● **DATA FOR THE TASK**

- - -

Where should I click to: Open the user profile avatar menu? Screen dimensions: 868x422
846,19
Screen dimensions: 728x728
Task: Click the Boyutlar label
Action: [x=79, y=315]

- - -

● **WORK REQUIRED**
Retype the data exactly as it reads.

● **RESPONSE AREA**
Where should I click to: Open the user profile avatar menu? Screen dimensions: 868x422
846,19
Screen dimensions: 728x728
Task: Click the Boyutlar label
Action: [x=79, y=315]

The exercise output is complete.